Ulasan Singkat: Nussa, Shang-Chi, Dune, No Time to Die, Free Guy, Titane

Lima dari enam film yang saya ulas di bawah adalah favorit saya tahun ini, di samping Yuni (2021), Eternals (2021), dan Seperti Dendam Rindu Harus Dibayar Tuntas (2021).  Sayang sekali sebetulnya, saya tidak bisa menulis panjang lebar seperti saat menulis Yuni dan Seperti Dendam. Waktu tetap waktu, fana.

#1 Nussa


Persetan dengan semua orang yang menyebut film ini dibuat oleh antek Taliban atau semacamnya. Setahu saya, Nussa adalah masa depan animasi Indonesia. Ditukangi Bony Wirasmono--produksi Visinema dan Little Giantz--Nussa menjadi film animasi yang hangat dan inspiratif. Pada dasarnya, Nussa bukan hanya film untuk anak-anak.
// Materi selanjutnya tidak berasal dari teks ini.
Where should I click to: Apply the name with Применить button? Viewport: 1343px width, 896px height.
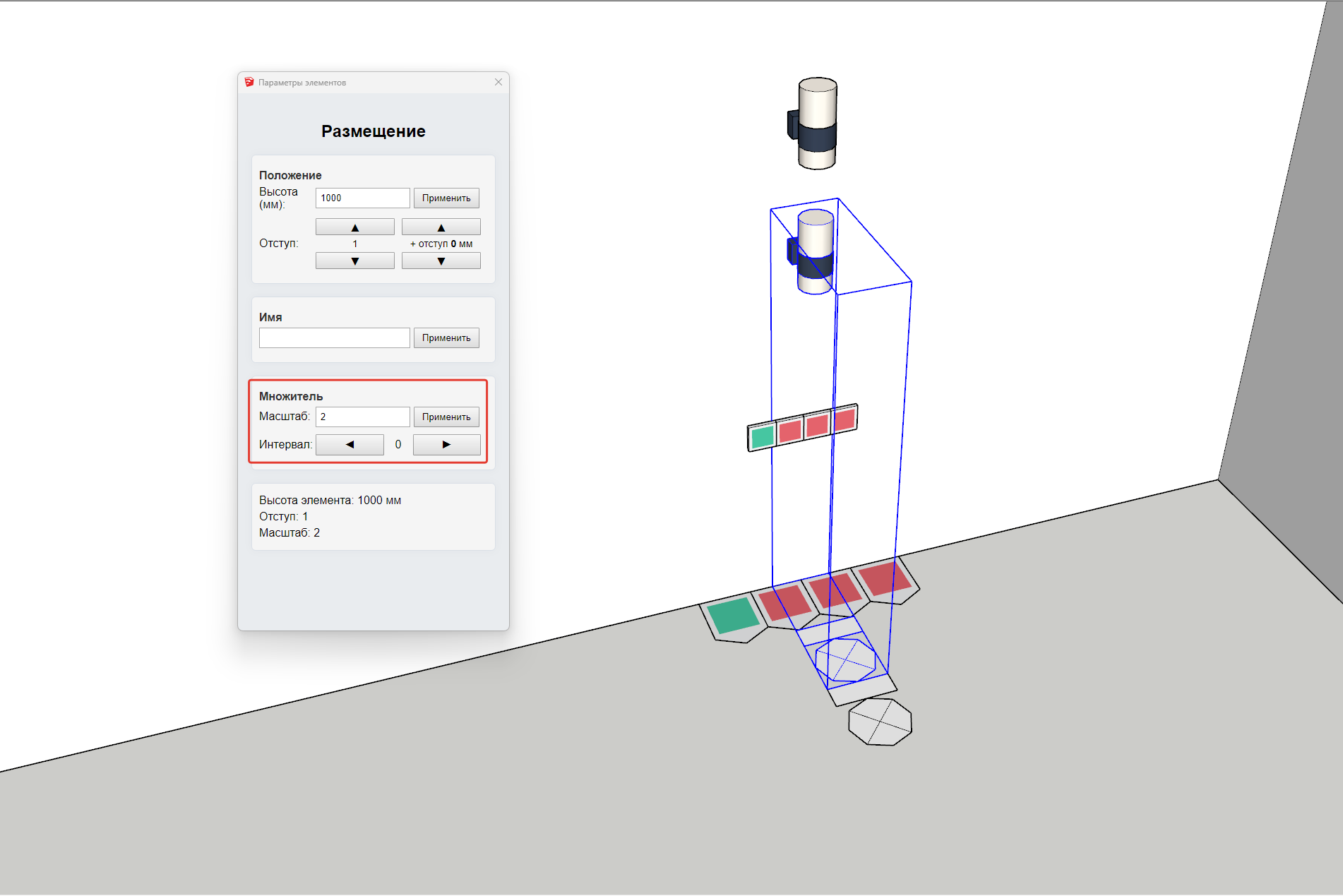point(446,338)
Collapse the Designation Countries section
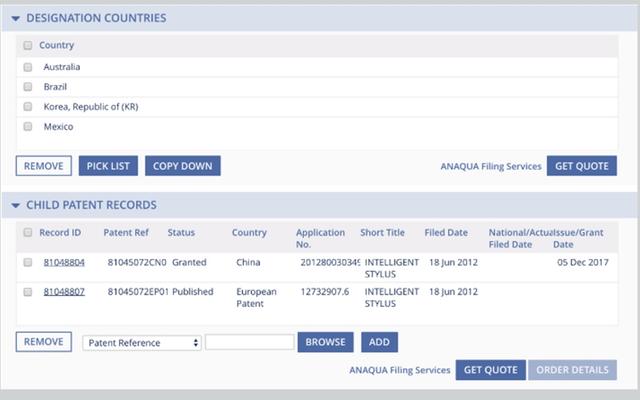 pos(15,19)
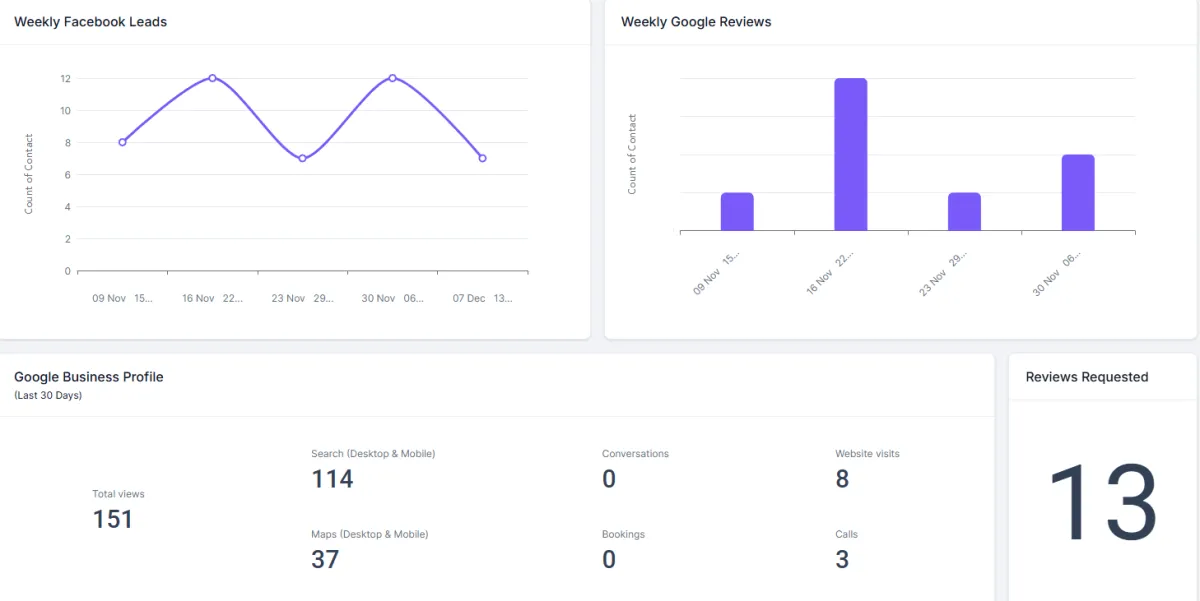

Nussa untuk semua.

Naskah yang solid didukung oleh performa para voice actors yang tampil baik, terutama Muzakki Ramdhan sebagai Nussa dan, secara mengejutkan, Opie Kumis sebagai Babe Jaelani memberi warna yang cukup cemerlang di film ini. Tidak lupa apresiasi kepada departemen visual yang dikomandoi oleh Little Giantz dan Ryan Adriandhy dari Visinema. Dibandingkan dengan versi serial Youtube-nya, kualitas Nussa versi layar lebar jauh lebih baik. Tidak ingin buru-buru membandingkannya dengan Pixar, tapi untuk ukuran animasi Indonesia, ini adalah level tertinggi yang pernah dicapai.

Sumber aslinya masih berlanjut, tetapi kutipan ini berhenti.